» **Task to complete**: Using the records below, copy every line that holds the string "computer".

☆ ☆ ☆

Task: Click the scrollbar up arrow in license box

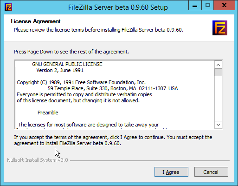Action: click(x=218, y=65)
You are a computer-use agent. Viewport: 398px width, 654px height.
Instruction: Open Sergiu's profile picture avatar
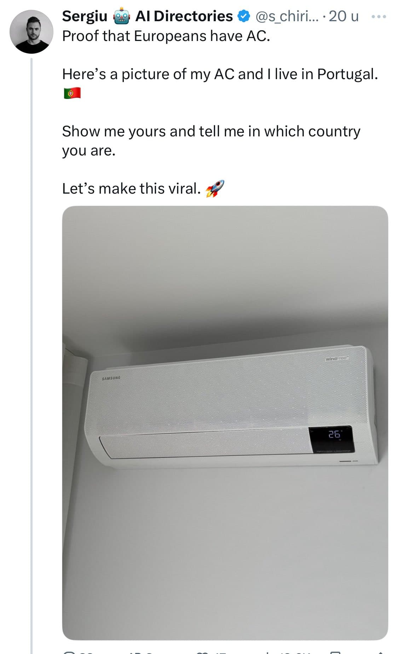click(31, 32)
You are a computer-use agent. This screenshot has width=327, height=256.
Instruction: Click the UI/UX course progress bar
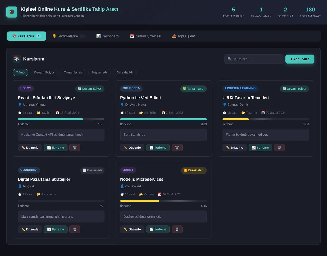point(266,119)
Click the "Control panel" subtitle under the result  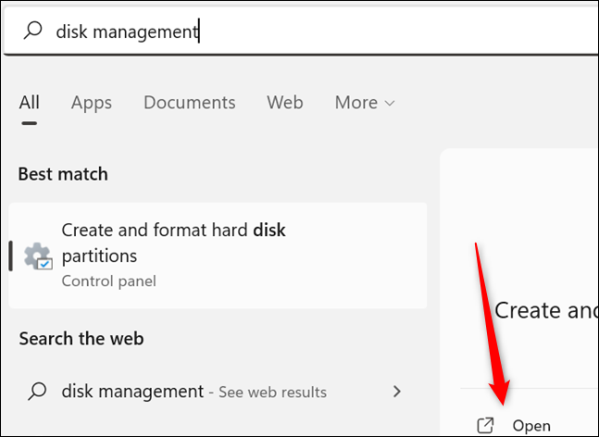pyautogui.click(x=108, y=281)
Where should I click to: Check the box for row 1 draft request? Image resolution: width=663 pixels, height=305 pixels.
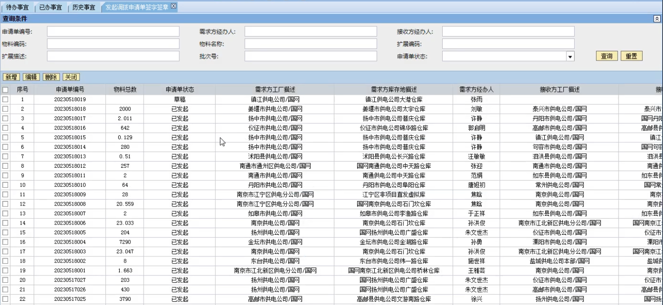(5, 99)
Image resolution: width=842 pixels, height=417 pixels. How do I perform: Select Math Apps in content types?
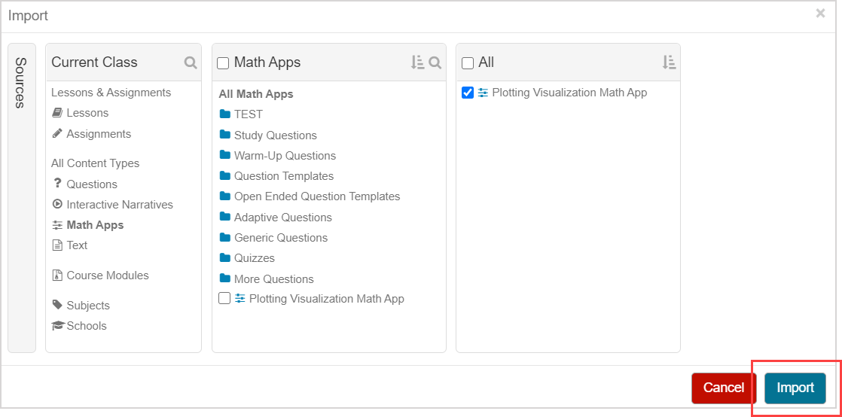[95, 225]
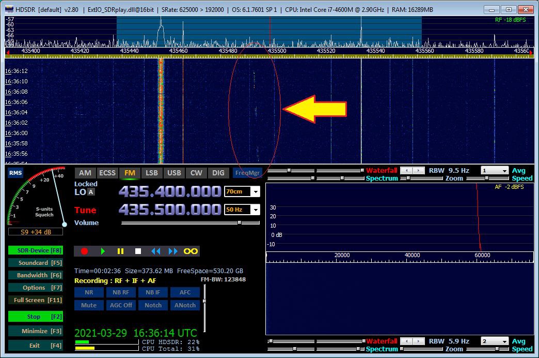Toggle the NR noise reduction button

89,292
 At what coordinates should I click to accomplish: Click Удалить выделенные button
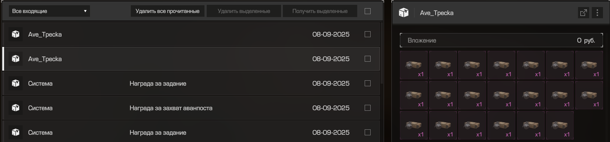tap(244, 11)
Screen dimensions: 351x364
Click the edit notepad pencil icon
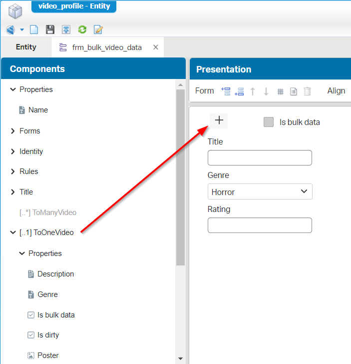click(x=98, y=30)
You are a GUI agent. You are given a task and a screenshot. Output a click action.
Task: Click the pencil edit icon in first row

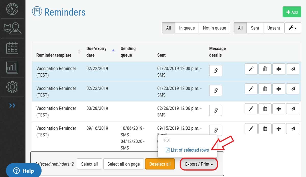[251, 69]
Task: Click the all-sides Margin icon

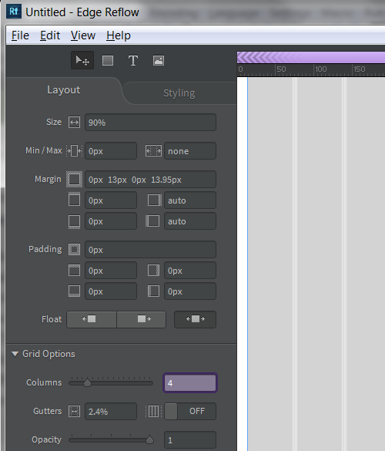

☆ ☆ ☆

» **Answer for this exercise**:
You are a computer-use agent. Viewport: 398px width, 654px height.
You are a computer-use agent. This screenshot has width=327, height=256.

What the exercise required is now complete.